だが、中嶋は、その合成されたMAVOの顔を、消される前に見たことが一度、ある。その時、明らかに、既視感があった。何処かで、見た、顔。
それはひどく良く見ているような気がする。確かに彼はこの顔とよく似た女を知っているような気がした。なのに、頭の中で、何かがつながらないのだ。良く知っているもの、だが、このジャンルとは全く縁もゆかりもないようなところで記憶しているものらしい。
それから、以前よりもっと、PH7の過去の曲を聴くようになった。その声に、彼は惚れていた。そして、その声が。
「六月十五日に、記者会見をします」
はっきりと、言った。以前よりも、ずっとはっきりと。
「そして、一つの発表をします」
上半分が黒で、下半分がプラチナブロンドに抜いた色の髪。「みだしなみ」メイク一つしていない、素顔。その目が、まっすぐに、自分のカメラマンの方を向いている。
中嶋は、この顔を知っている、と気付いた。そのとき、彼の頭の中で、その声とその顔を持つ、もう一人の女のことを思いだしたのだ。そしてその二つが、ようやくつながった。
―――横川首相!
あの、聴衆を魅了する声!なのに、あまりにも、つながらないものだったのだ。
「以上です」
その声は、それ以上の質問を彼らマスコミに、一切させない程の迫力を持っていた。
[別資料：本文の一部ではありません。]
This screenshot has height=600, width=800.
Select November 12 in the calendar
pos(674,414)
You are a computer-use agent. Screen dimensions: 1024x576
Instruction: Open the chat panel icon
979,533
MAVOはそのまま立ち尽くす彼らの間をすり抜けるようにして、彼女のかつての戦友の待っている所へと向かって行った。
「…おい」
中嶋は、半ば呆然としているカメラマンを突く。
「行くぞ」
これ以上ここに居たら、さっきのとんでもない考えを誰かにぶちまけてしまいそうだった。中嶋は自分がひどく汗をかいているのを今更のように気付いた。
*
「お久しぶり」
その声が、耳に届いた瞬間、FAVは我を忘れた。殴り掛かる? とんでもない。最初に彼女にとびかかって抱きしめたのは、FAVだったのだから。